Every year, when classes ended for summer, my classmates and I would dash out of the school building chanting this limerick and glorying in the fact that, for three entire months, we didn’t have to learn a thing!
I remember feeling that exact same anticipation when I put on my cap and gown for my college graduation. No more writing about things I didn’t care about. No more books I didn’t want to read. No more learning. I was done with that. I had paid my dues! After 13 years of school and 4 years of college, I had finally learned enough to succeed in the real world!
I wish.
In the research I’ve done since then, I found that the business world of today is very different from how it was in the past. To compete in the fast-paced global marketplace, businesses now have to be able to adapt very quickly to anything that can affect them. Consequently, these corporations expect their employees to adapt very quickly as well. They want their employees to be educated about the changes occurring in the marketplace… and prepared with the relevant skills.
This means, that if we don’t take learning into our own hands, we “will quickly become unemployed, and unemployable.” Organizations are simply not going to waste time and money training out-of-date employees. If we don’t take initiative on our own to upgrade our skills, we’ll just be laid off.

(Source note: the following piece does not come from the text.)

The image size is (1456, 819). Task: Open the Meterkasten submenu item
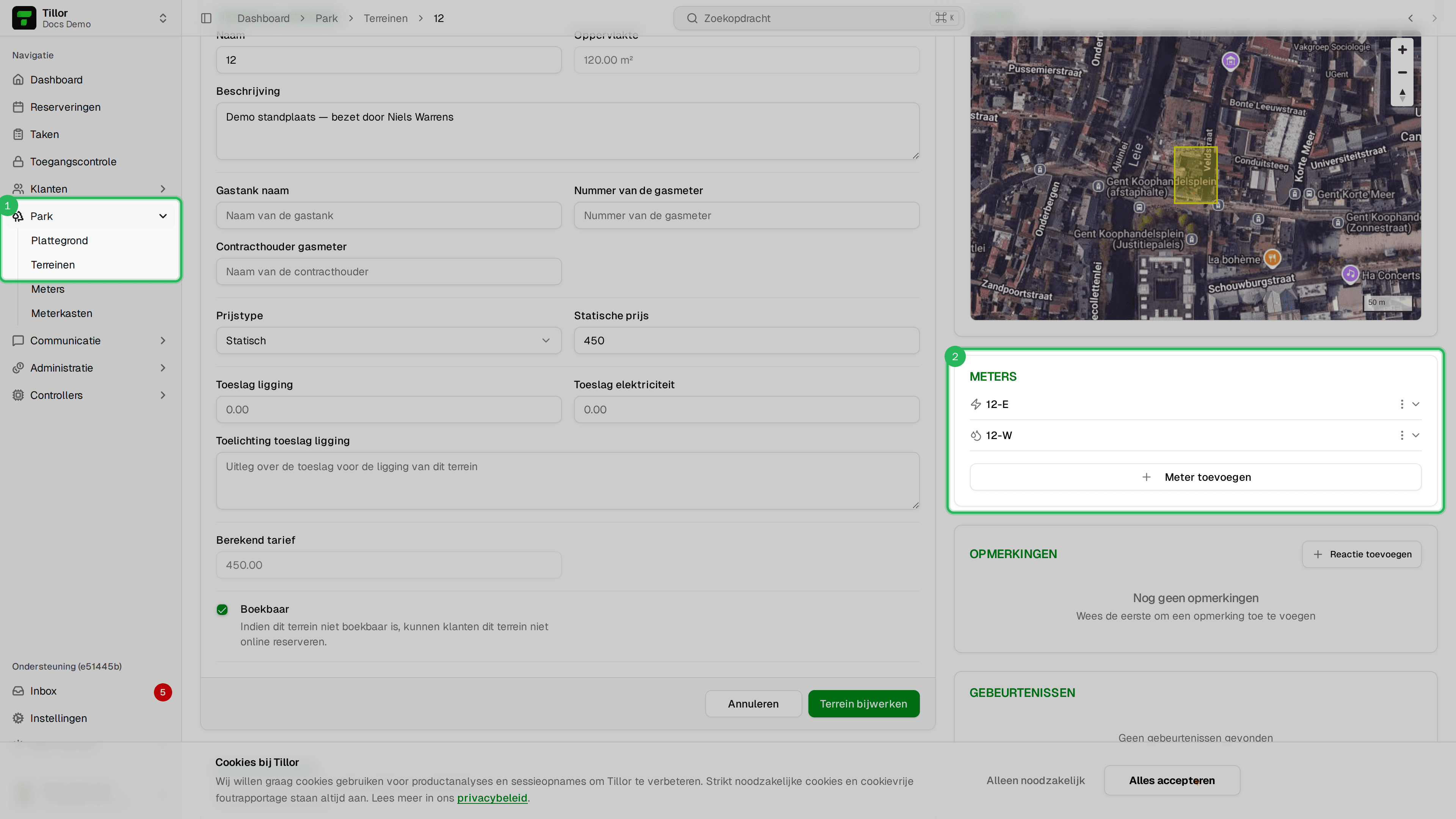[61, 313]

So when you put on your cap and gown, and receive that very-expensive piece of paper from your college, don’t make my mistake of expecting to be all done with education. Unfortunately, it’s probably just beginning.
Workers just entering the job market will most likely change job titles/functions many times and will be affected by organizational relocations, downsizings and reengineering. Experts predict that young people who are just entering the workplace will have to retrain completely for a new career at least two or three times. That’s a new career! Not a new job in the same field!
So, if we want to be “employable” after college, we can’t put away those books. We’ll have to continue learning our entire working life.
And those “teachers’ dirty looks”? We’ll no longer be getting them from the person who gives us our report card. Now they’ll be from the person who signs our paycheck.
Read More:
Stoltz-Loike, Marian. Adult Career Transitions. Career Development Quarterly. Sept. 1995. Vol. 44. Issue 1. pg 89. 4p pg 89
Thornburg, David. The New Basics: Education and the Future of Work in the Telematic Age. Association for Supervision and Curriculum Development. Alexandria, Virginia. 2002.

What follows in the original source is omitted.